Problem details: Repeat the listing exactly. Any picture in it should be left out of the copy.

Task inputs:
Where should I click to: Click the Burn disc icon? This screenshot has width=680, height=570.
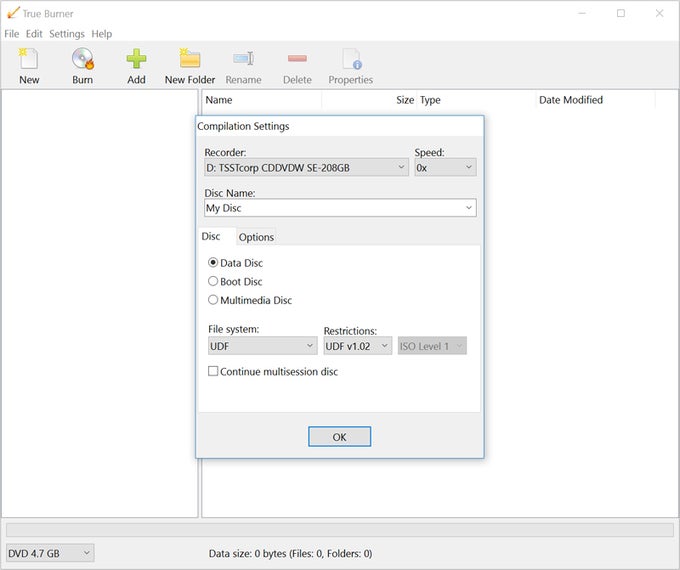pyautogui.click(x=82, y=59)
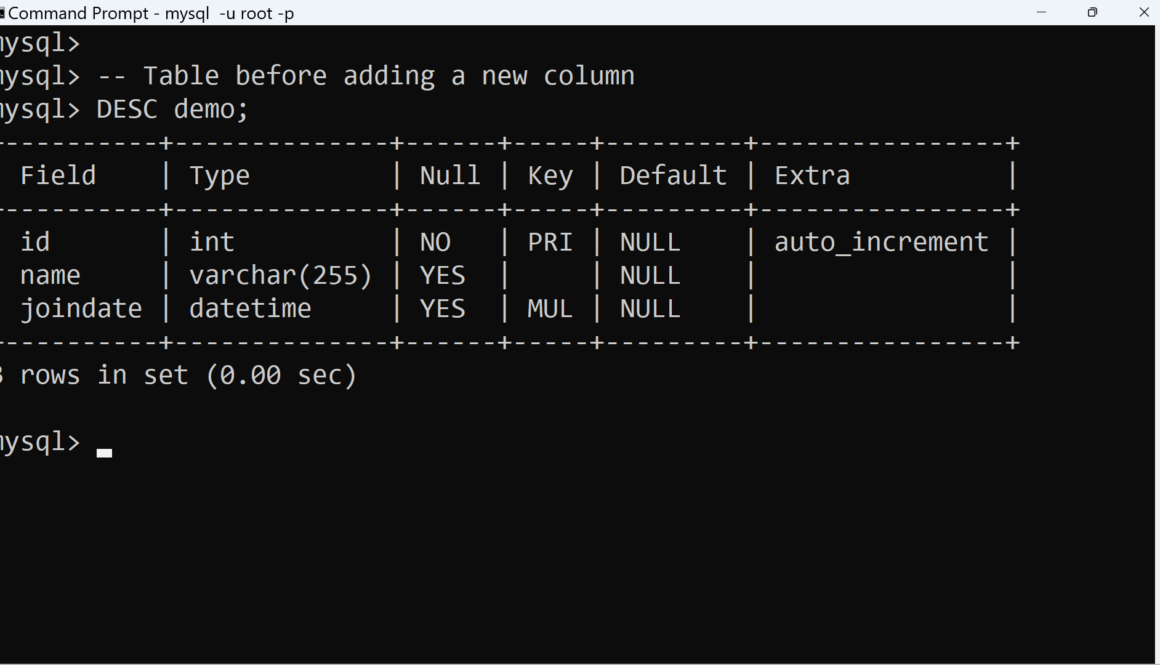This screenshot has height=665, width=1160.
Task: Click the 'DESC demo;' command text
Action: [172, 109]
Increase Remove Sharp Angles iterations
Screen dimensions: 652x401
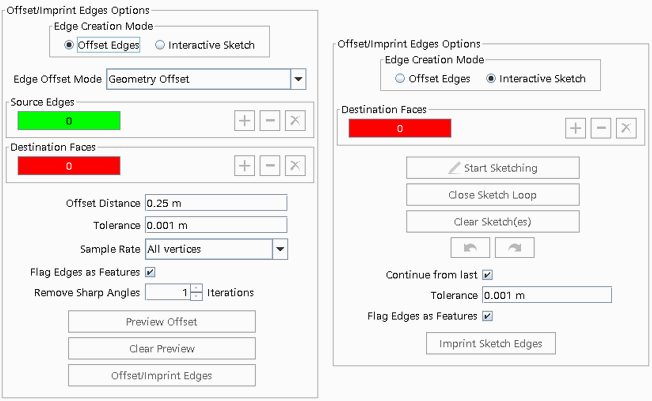click(196, 289)
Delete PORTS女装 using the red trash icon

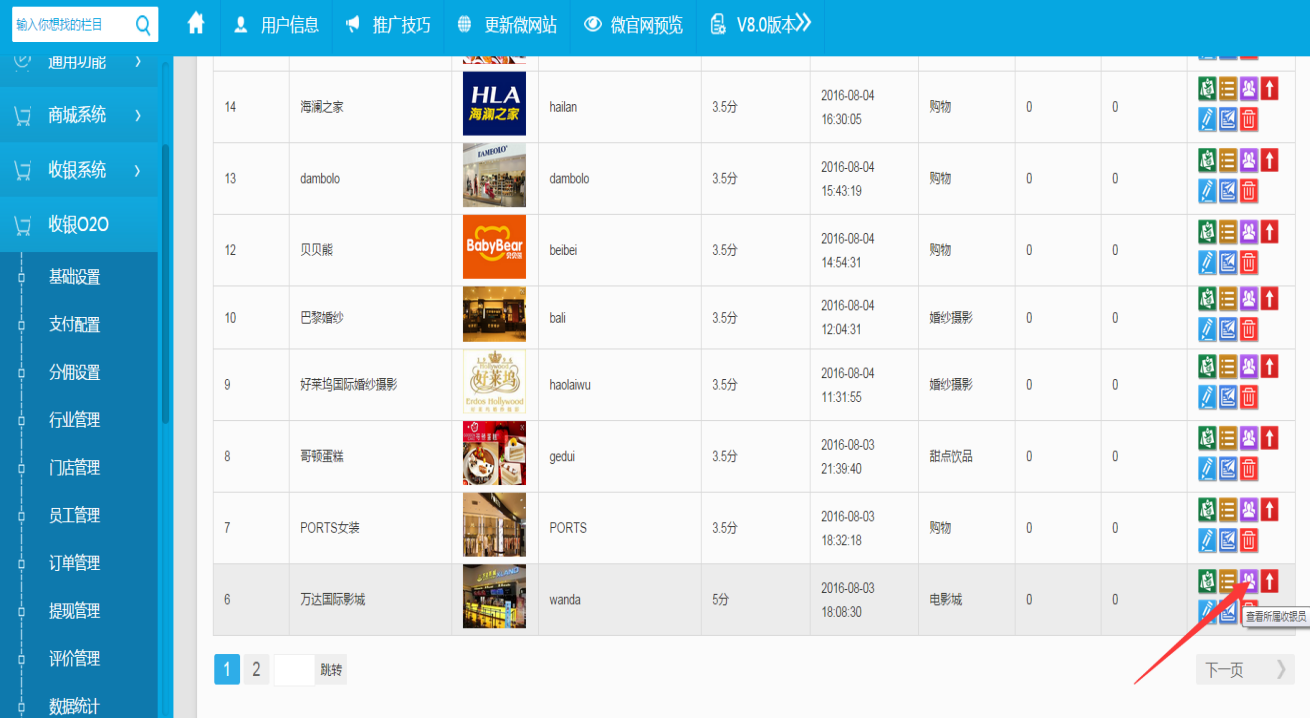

Output for this task:
Where should I click to: Click the Burn disc icon? This screenshot has width=680, height=570.
pyautogui.click(x=82, y=59)
This screenshot has height=665, width=1160.
Task: Click the 'DESC demo;' command text
Action: [172, 109]
Increase Remove Sharp Angles iterations
Screen dimensions: 652x401
click(196, 289)
Delete PORTS女装 using the red trash icon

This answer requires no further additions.